We had grand plans leaving Stonehaven Castle of travelling through the beautiful scenery of the Scottish Highlands in the Cairngorms National Park, however light had left us long before we’d arrived anywhere interesting, leaving us with a lonely drive through the slow, twisty and dark country roads. It is almost what you could call a lose-lose situation.
We thought we’d visit a distillery in the Speyside area, however, as usual, our timing in this Festive period meant that most places were already shut (if they even opened that is).
We’d heard that the small town of Lossiemouth was beautiful, and worthy of a detour. It turned out that the cheapest accommodation that we could find for the night happened to be in Lossiemouth, so naturally we spent the night there. However, the sunshine we’d be spoilt with yesterday was long forgotten, replaced with wind that blew the sleet-like rain at us from the horizon. I’m not saying it was unpleasant. But it was. I could however imagine that on the right day, these long, golden sandy beaches could be beautiful.

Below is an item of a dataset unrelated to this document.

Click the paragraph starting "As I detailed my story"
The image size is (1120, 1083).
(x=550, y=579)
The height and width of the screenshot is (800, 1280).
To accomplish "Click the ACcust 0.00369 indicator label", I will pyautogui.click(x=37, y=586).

We had a very brief detour through Inverness (mostly because it was on the way), stopping for a quick walk around the River Ness. It was not an ideal time to be a tourist.
We followed the River Ness until we eventually made it to the shores of the infamous Loch Ness! We followed the road on the Northern shore, which was in essence a highway. The road travelled right alongside the lake, with occasional areas we could stop to gaze out, searching for the elongated neck of Nessie. I’m genuinely curious how many truly believe that it is real – and how many locals go along with it because it’s good for business!

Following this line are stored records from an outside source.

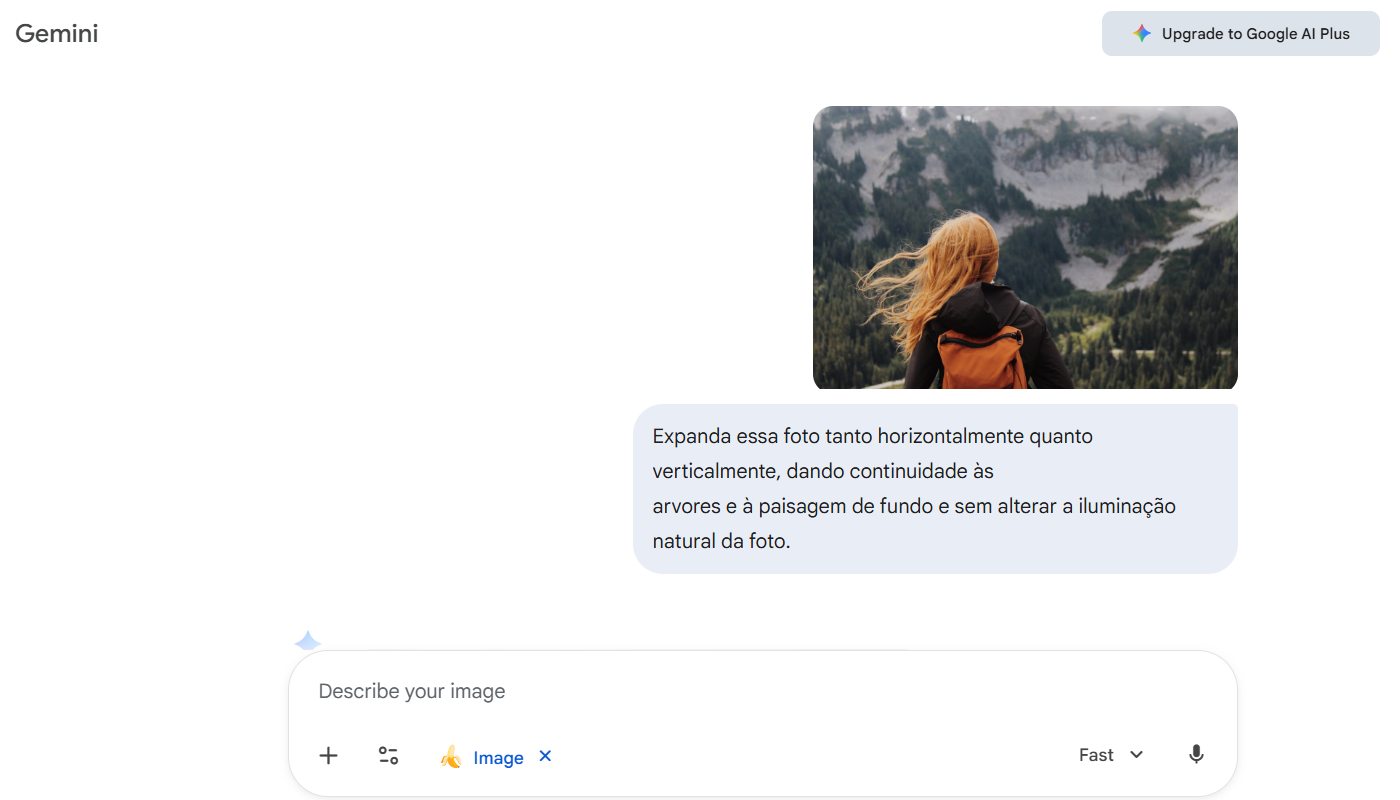The image size is (1400, 800).
Task: Click the orange backpack in the photo
Action: pos(980,358)
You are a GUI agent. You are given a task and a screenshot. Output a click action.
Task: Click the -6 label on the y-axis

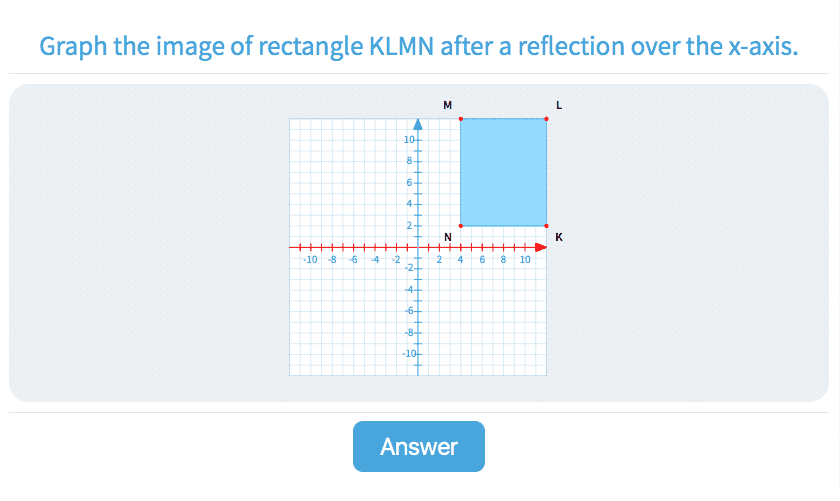click(x=409, y=311)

We made our way towards Fort Williams, having moments of torrential rain followed by brief lulls and sunshine. Watching the news, we would later learn that this rain was actually unusual, and there was widespread flooding taking place. As we were driving, we started to note that the rivers were getting fuller, and the puddles on the sides of the roads were getting deeper and larger.
Believe it or not, but Scotland has ski resorts, and we stopped for a quick visit at one of them – Ben Nevis. With the warm temperatures we’d had in UK this Christmas (yes, I know I’ve been complaining, but it has still been unseasonably warm), the ski resorts were most definitely shut. There were a few traces of snow left on the slopes, however the resort currently looked more suited for mountain biking, rather than skiing.
Being suckers for ruins of castles, we stopped to wander the grounds of the Inverlochy Castle, which was most certainly worth the time we spent there. It was completely open to the public, and it was free, too!
It was then off to Glencoe, which wasn’t somewhere I realised I wanted to visit – until I visited. The weather might have been abysmal, and the light was nearly gone, but even so, there was a magic about this place. This was the Scottish Highlands that I had wanted to see, with the glacier carved valleys, landscapes devoid of trees, and lumpy, rocky peaks. I hope to be able to visit again during summer (on the way to Isle of Skye) to give this area the time and attention that it deserves. However, this visit was cut short but the horizontal rains, drenching myself and my camera.
Another quick day-trip from Glasgow had us travel near Inverayray for lunch at a famous seafood restaurant, Loch Fyne. The weather still wasn’t idea, but at least it wasn’t raining, and we were able to see some of Loch Lomond.
And the restaurant? Risa loved it. I’m not a fan of seafood, and not wishing to waste money, I tried their lamb burger (which was fantastic, thanks for asking).